On Thu, Nov 28, 2013 at 4:44 PM, John Cowan <johnwcowan@g...> wrote:
Long ago, I had the job, as an in-house team of one, of coming up with a recommendation for a corporate firewall, back when connecting a corporate intranet to the Internet was considered just barely thinkable.  I did the research and implemented the firewall.   My work was then discarded, and a huge team of outside consultants were brought in at enormous expense.  They recommended the same firewall I did and implemented it a second time.

I never found out what that was all about.  Perhaps there was a turf war going on over my head somewhere, and the point of the outside consultants was that they didn't work for any of the squabbling factions.  I just don't know. 


Last year I persuaded a US client to allow me build a prototype of a secure healthcare  application incorporating the encryption and digital signatures of records as an XQuery/XForms web app running on eXist.

Ok it wasn't aesthetically pleasing on the eye as I am no UI guru but it had all the core functionality he wanted in a few hundred lines of XQuery.

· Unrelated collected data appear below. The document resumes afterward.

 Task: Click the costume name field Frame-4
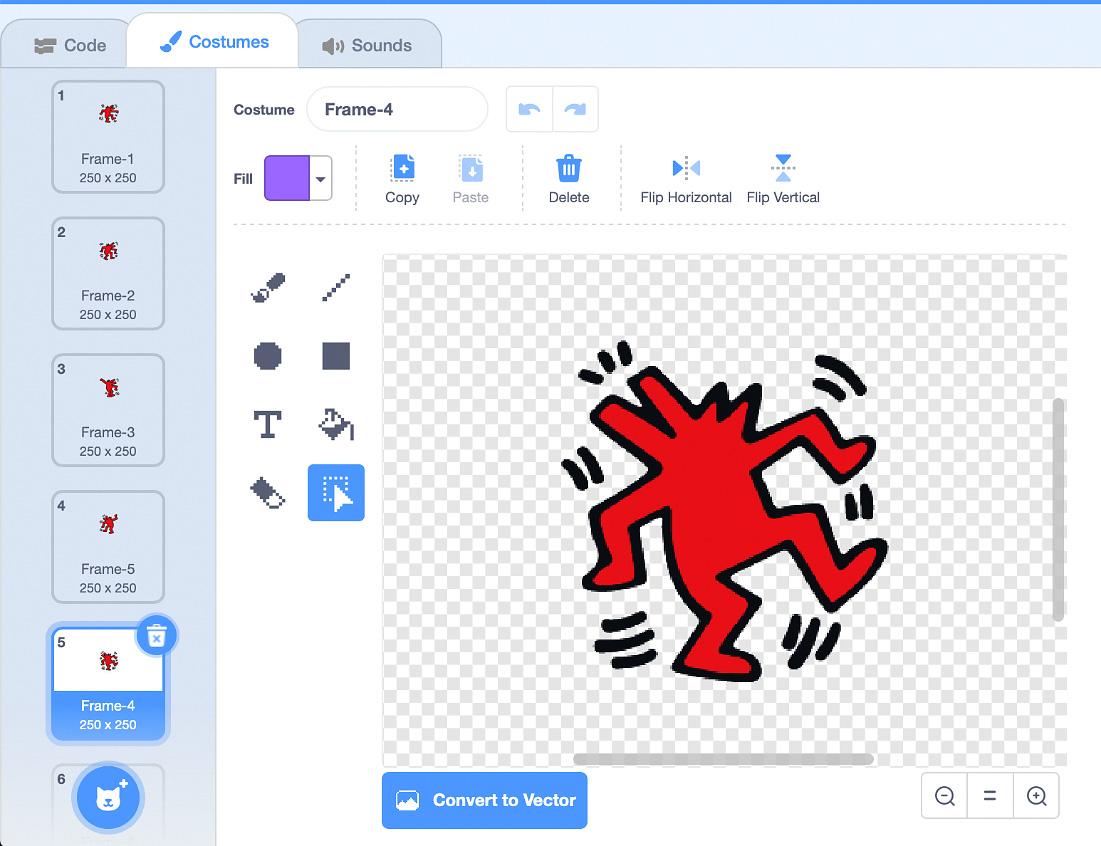(x=397, y=110)
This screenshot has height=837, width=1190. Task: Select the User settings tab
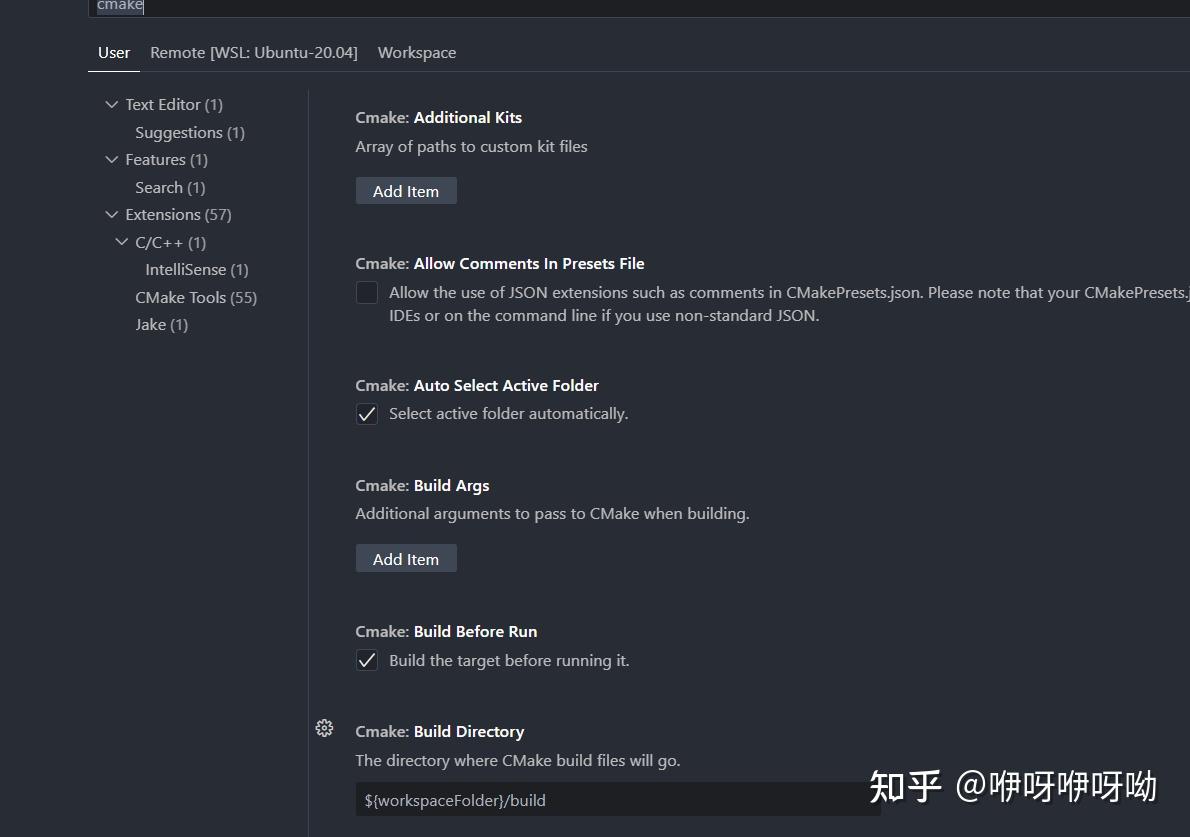[113, 52]
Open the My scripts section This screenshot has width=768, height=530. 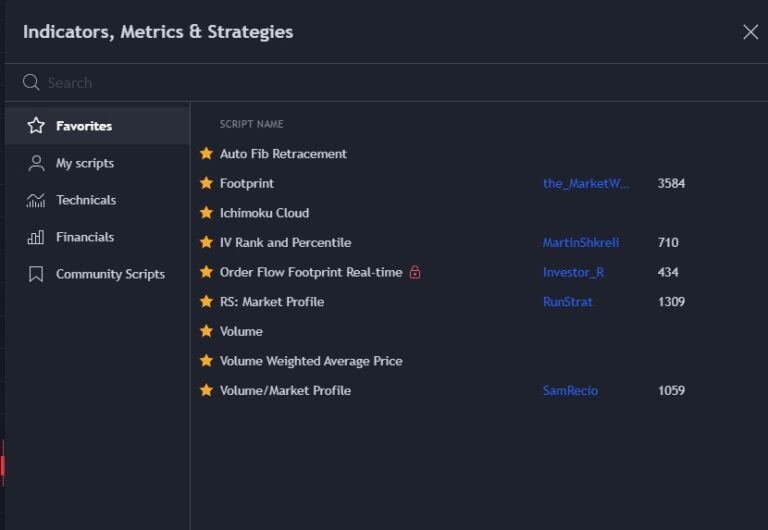(x=84, y=163)
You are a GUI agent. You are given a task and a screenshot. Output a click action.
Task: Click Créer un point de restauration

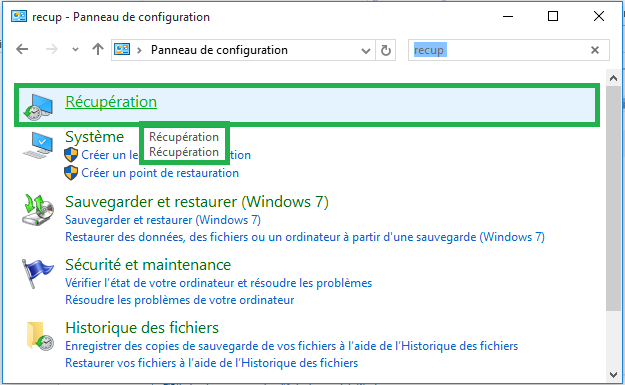coord(160,173)
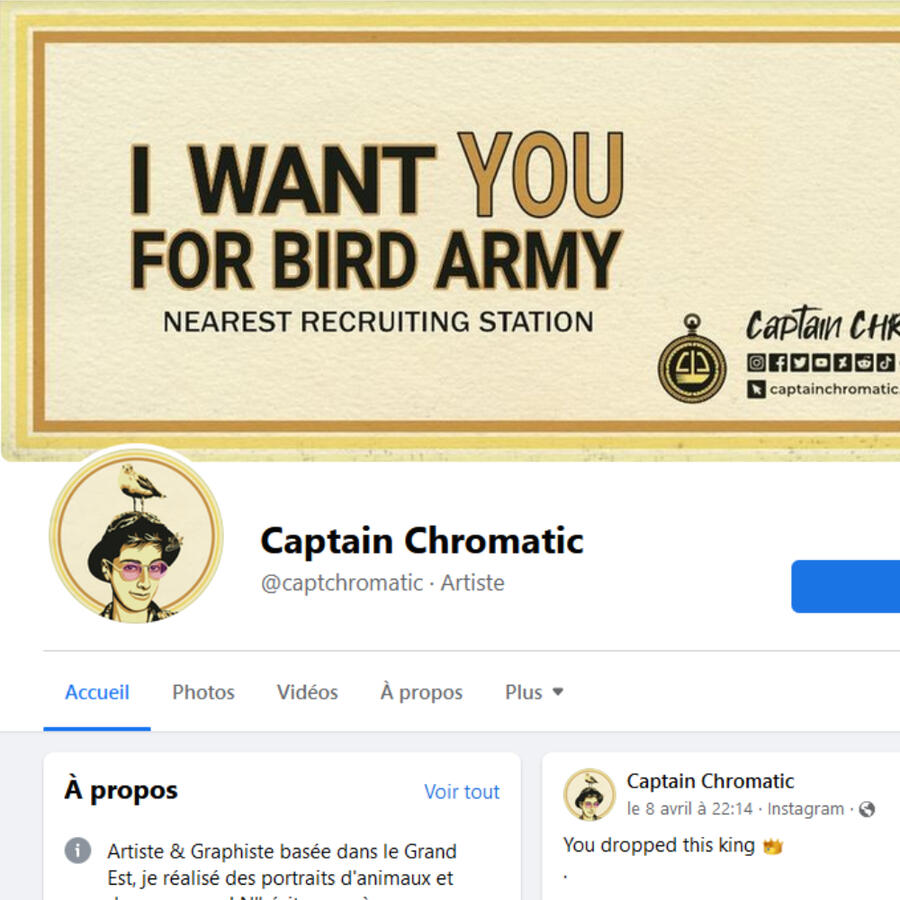This screenshot has height=900, width=900.
Task: Click the Reddit icon in the banner
Action: pos(864,363)
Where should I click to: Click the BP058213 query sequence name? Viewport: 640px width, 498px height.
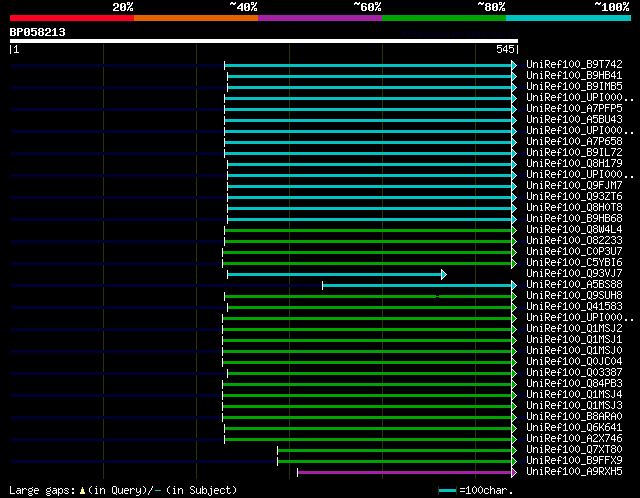pyautogui.click(x=37, y=32)
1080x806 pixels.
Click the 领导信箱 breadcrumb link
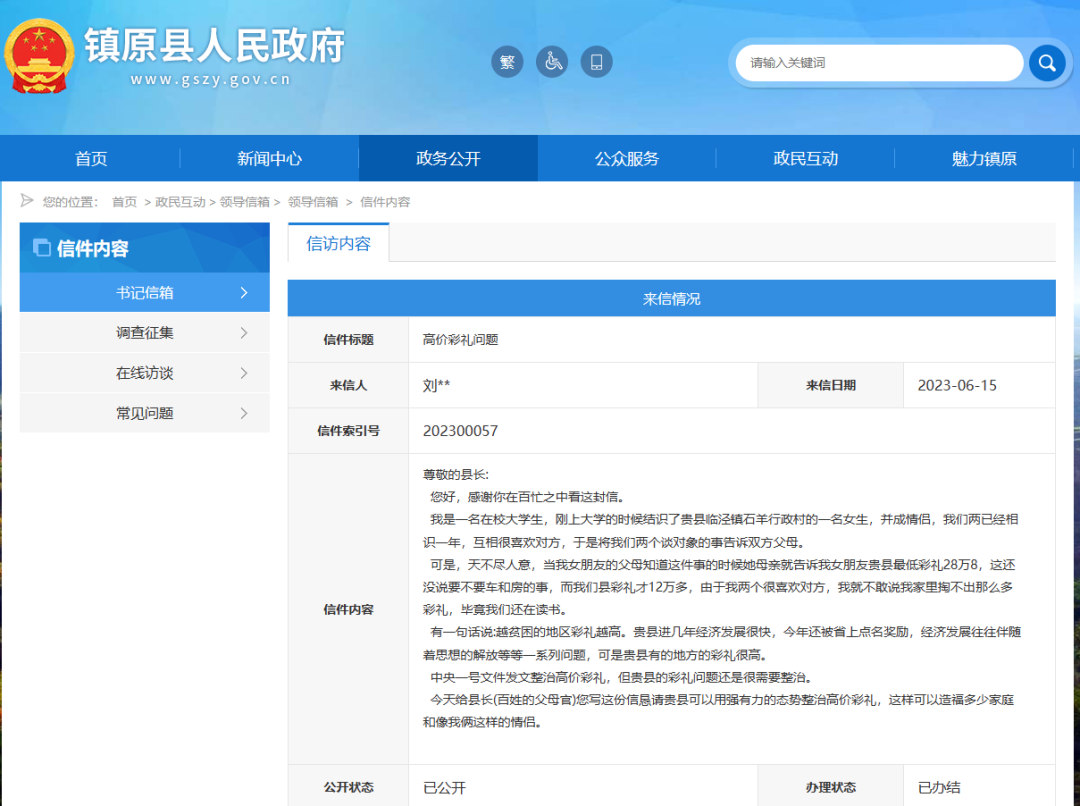tap(237, 201)
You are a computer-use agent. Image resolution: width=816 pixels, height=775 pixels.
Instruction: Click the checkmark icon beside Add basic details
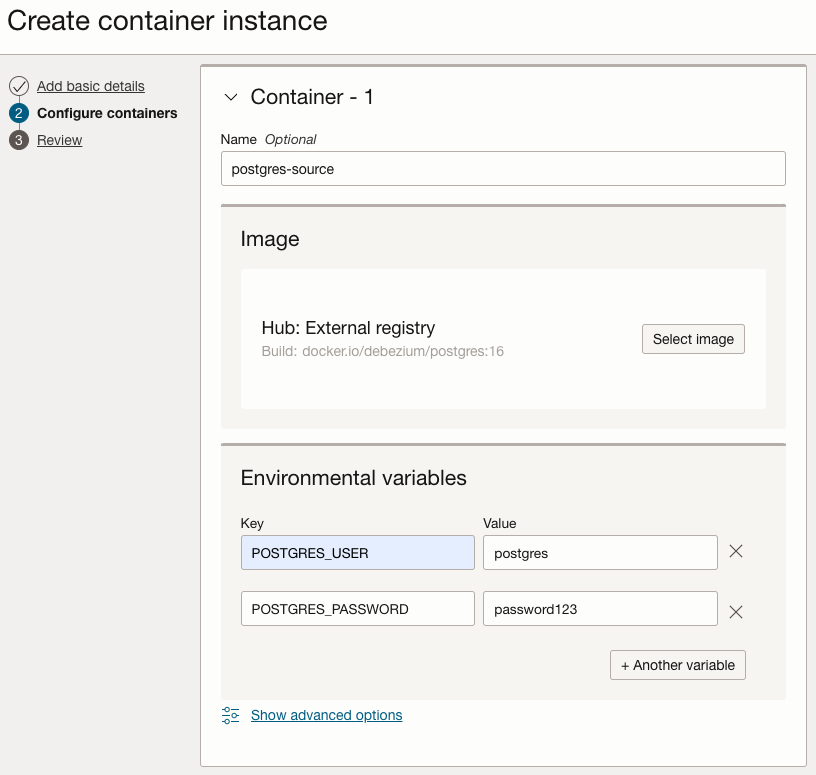19,86
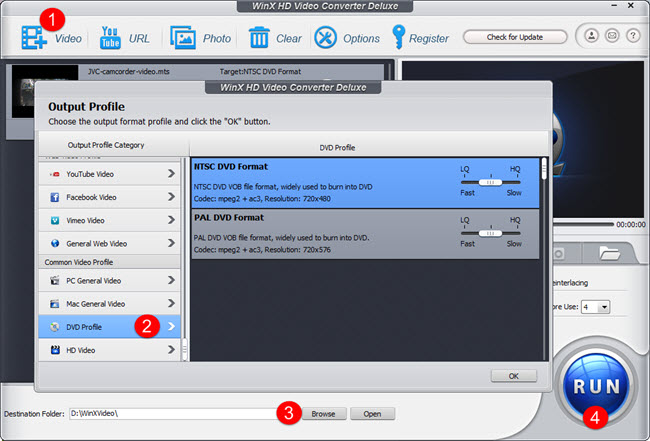Click Browse for destination folder
This screenshot has height=441, width=650.
point(322,413)
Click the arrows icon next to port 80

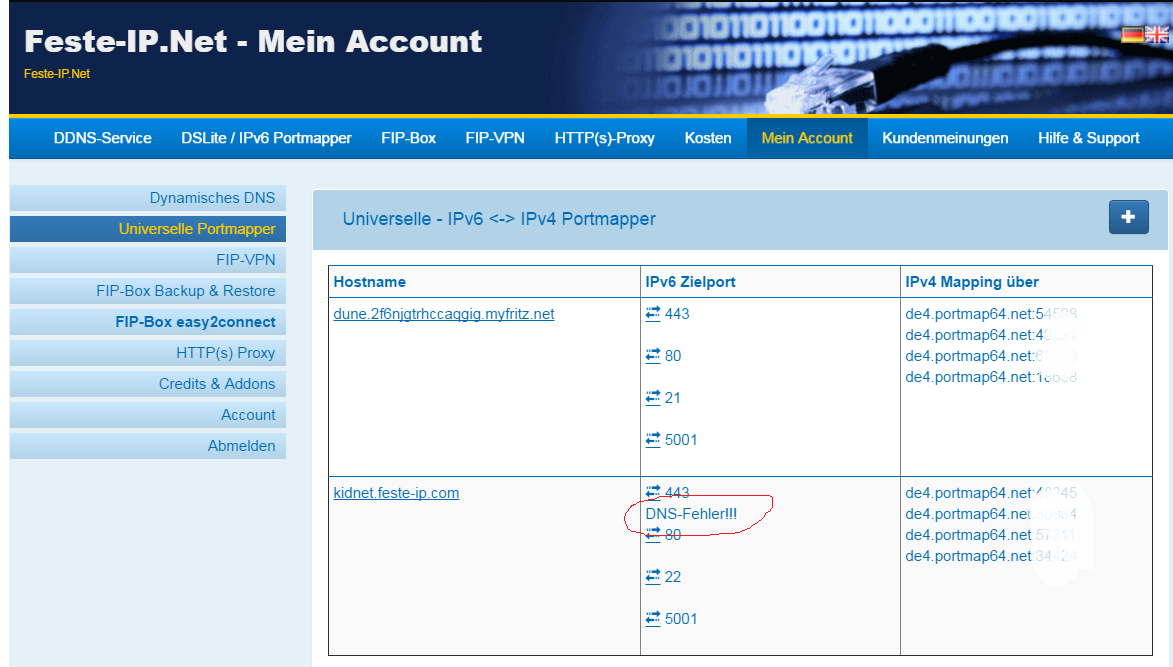click(654, 355)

Functionally it  only lacked a user authentication system to determine who was allowed to see and edit unencrypted patient records because eXist didn't support XACML. To me  that was ok - as it could be bolted on as a discrete piece of work perhaps on a different platform more acclimated to supporting access control - this work had only been commissioned as a proof of concept.

The same week the PoC was completed using eXist's proprietary access control features, before even reviewing the final iteration  (and this was a client that had been very engaged the whole time)   the client abandoned it because a competitor brought out a system built on Oracle and Java.